The easiest App Store keywords are not always the ones with the lowest demand. They are the ones where the current winners are not giving Apple or users a strong reason to keep them there.
Look for partial metadata matches
If the top apps only match half the query in their title or subtitle, the market may be underserved. A focused app with exact intent can sometimes outrank larger apps for a narrower phrase.
For example, if the query is “cycling wind forecast” and top apps mostly say “weather radar” or “bike tracker”, a cycling-specific weather app has a clearer relevance argument.
Check rating depth
Rating count is not everything, but it is a strong trust signal. A result page where every app has massive rating depth is hard. A result page with several apps under a few hundred ratings is more open, especially if those apps have unclear positioning.
Find stale listings
Stale competitors often have old screenshots, outdated device frames, generic copy, no localized captions, or release notes that show little product activity. They may still rank because no one better has challenged the query.
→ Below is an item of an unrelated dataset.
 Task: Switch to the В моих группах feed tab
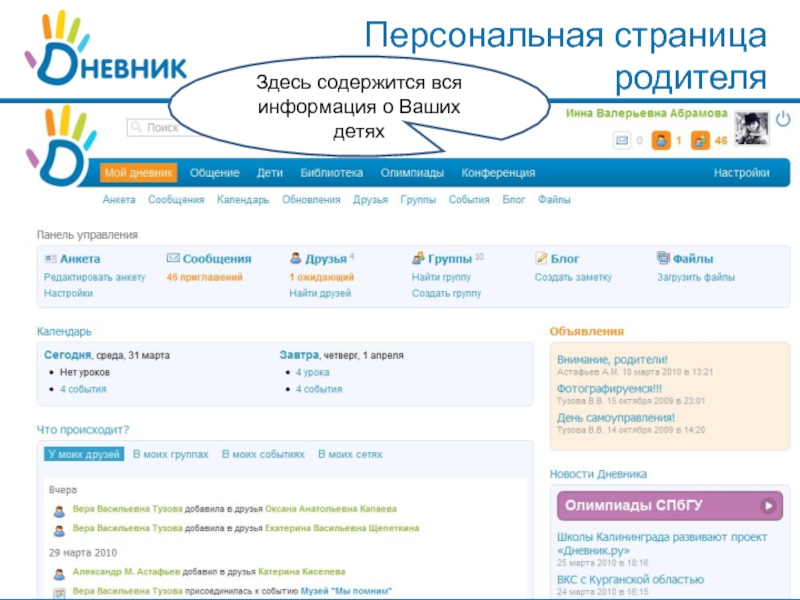171,454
Freshness alone will not win. But a fresh, relevant listing with clearer screenshots can win against a stale app that is ranking by category inertia.
Study the first screenshot
The first screenshot has one job: make the searcher believe this app solves the problem they searched for. If top competitors use vague feature screenshots, you can often improve conversion with sharper outcome-led captions.
Compare country by country
Weakness is local. The US result page may be dominated. Canada, Australia, Germany, Brazil, or Japan may have a different result set, weaker localization, or fewer exact-match competitors.
This is why a country scan should not only show numbers. It should explain where the keyword looks more reachable and why.